Page:Lacaussade - Poésies, t1, 1896.djvu/78

Cette page n’a pas encore été corrigée

Ils savent être heureux imperturbablement !
Tant ils sont convaincus, saturés de largesse,
Que des dieux leur fortune atteste la sagesse.
Seulement, pour ces cœurs résignés aux bienfaits
Du ciel, les mécontents sont des esprits mal faits.
Au bord des étangs verts où sa pâture grouille,
Le héron mange ainsi gravement sa grenouille,
Et s’étonne des cris que pousse au fond des airs
L’aigle battu des vents ou brûlé des éclairs ;
Très sage, il en conclut, en savourant sa proie,
Qu’un aigle, quoi qu’on dise, a moins d’esprit qu’une oie.

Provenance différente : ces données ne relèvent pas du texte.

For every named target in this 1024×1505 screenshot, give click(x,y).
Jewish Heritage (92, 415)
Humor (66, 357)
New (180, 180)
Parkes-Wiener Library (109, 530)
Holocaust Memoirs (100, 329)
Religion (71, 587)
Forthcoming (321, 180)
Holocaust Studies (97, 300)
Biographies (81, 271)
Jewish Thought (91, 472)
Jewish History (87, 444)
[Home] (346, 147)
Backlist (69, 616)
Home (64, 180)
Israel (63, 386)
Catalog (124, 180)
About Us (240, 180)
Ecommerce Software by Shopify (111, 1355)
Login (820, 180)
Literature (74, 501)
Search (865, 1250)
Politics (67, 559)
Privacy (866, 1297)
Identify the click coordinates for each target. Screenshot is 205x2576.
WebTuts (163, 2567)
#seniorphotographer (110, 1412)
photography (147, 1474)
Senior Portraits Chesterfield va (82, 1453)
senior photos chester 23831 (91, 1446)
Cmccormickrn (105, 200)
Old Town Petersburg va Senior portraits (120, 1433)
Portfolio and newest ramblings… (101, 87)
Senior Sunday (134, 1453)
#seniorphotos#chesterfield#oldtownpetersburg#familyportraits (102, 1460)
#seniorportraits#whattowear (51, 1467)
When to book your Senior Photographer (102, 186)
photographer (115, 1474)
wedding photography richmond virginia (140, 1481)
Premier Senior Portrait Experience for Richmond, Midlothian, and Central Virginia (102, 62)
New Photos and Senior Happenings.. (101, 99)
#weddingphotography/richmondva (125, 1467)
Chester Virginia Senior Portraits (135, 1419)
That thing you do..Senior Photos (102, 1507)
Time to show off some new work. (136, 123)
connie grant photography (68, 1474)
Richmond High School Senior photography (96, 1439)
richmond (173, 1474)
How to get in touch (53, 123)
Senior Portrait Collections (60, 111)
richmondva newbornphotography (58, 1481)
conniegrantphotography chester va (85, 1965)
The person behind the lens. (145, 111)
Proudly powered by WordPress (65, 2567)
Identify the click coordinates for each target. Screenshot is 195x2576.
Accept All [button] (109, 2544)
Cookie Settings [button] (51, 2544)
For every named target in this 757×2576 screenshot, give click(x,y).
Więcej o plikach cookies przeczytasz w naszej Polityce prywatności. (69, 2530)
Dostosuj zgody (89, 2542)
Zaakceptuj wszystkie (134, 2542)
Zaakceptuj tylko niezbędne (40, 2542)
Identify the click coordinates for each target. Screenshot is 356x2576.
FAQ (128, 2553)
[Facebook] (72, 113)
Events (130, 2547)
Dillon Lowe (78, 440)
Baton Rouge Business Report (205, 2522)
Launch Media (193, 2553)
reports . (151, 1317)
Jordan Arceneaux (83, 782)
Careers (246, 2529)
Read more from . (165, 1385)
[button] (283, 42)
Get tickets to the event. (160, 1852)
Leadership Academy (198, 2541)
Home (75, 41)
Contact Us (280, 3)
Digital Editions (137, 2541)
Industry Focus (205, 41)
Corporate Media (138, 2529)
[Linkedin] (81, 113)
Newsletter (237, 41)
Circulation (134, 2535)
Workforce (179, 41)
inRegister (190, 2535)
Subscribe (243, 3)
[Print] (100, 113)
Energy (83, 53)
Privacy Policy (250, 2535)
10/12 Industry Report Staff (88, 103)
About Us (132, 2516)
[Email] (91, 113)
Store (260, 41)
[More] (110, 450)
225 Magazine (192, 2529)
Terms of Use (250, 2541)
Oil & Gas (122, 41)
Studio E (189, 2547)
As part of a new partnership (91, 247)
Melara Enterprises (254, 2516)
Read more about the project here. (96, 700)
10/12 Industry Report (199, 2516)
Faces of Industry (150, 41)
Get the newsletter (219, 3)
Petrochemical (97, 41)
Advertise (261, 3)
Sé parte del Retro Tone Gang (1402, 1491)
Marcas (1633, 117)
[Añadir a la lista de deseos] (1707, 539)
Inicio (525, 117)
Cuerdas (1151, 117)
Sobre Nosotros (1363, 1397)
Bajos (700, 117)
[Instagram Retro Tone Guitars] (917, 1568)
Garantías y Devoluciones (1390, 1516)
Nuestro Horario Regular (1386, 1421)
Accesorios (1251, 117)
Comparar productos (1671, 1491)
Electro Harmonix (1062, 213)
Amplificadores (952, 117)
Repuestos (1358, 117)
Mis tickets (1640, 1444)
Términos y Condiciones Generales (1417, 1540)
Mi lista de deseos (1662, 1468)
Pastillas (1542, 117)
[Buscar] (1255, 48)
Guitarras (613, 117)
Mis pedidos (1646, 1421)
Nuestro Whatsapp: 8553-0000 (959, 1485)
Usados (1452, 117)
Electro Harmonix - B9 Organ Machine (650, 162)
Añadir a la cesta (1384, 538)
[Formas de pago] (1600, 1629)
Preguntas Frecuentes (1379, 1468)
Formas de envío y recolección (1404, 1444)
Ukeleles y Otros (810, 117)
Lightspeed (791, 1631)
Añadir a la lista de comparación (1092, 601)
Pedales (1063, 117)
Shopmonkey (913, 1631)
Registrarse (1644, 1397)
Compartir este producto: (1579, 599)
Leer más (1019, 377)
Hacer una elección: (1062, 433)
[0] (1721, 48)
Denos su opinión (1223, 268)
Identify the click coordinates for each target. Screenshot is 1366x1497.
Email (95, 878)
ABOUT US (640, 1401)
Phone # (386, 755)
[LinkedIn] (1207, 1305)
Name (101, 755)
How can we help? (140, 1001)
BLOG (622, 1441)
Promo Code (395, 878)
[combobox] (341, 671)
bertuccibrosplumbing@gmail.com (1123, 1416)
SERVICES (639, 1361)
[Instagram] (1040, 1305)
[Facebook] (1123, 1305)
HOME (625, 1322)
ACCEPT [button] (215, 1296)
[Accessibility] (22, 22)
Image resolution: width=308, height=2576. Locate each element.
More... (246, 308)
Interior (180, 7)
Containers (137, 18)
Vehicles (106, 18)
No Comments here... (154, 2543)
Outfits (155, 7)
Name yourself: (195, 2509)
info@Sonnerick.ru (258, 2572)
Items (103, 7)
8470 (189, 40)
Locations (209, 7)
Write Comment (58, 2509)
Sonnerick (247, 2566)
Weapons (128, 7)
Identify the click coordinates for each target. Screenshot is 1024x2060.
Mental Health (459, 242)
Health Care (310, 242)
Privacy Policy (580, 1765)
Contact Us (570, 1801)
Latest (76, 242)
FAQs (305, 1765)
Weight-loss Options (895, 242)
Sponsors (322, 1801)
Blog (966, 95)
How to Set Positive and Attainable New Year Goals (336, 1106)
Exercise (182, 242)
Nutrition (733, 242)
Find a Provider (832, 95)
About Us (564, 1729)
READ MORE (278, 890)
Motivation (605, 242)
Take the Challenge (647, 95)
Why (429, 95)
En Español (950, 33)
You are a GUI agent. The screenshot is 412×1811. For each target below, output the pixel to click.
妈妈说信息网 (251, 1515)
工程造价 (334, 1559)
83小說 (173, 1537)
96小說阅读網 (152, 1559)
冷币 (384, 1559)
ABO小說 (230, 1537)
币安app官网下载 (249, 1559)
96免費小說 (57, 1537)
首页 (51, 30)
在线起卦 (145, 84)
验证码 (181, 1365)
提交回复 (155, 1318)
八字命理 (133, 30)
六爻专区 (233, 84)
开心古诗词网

Dieu juste ! et c’est donc là la vie ! Et le héron,
Le satisfait repu, l’égoïste poltron,
Insultera toujours ceux-là qui dans leur voie
S’en vont sous les éclairs où ta main les envoie !
Et ce n’est point assez des tourmentes du ciel,
Il faut boire l’outrage et l’éponge de fiel,
Et s’entendre crier par des goujats immondes
Que tout est pour le mieux dans ce meilleur des mondes !
Quoi ! leurs maux, à tout prendre, ils les ont mérités !…
Ô des biens d’ici-bas vous les déshérités,
À ces bâtards du cœur et de l’intelligence
Montrez-vous ! Produisez vos titres de naissance !
À l’astre paternel votre droit est pareil,
Poètes ! réclamez votre place au soleil.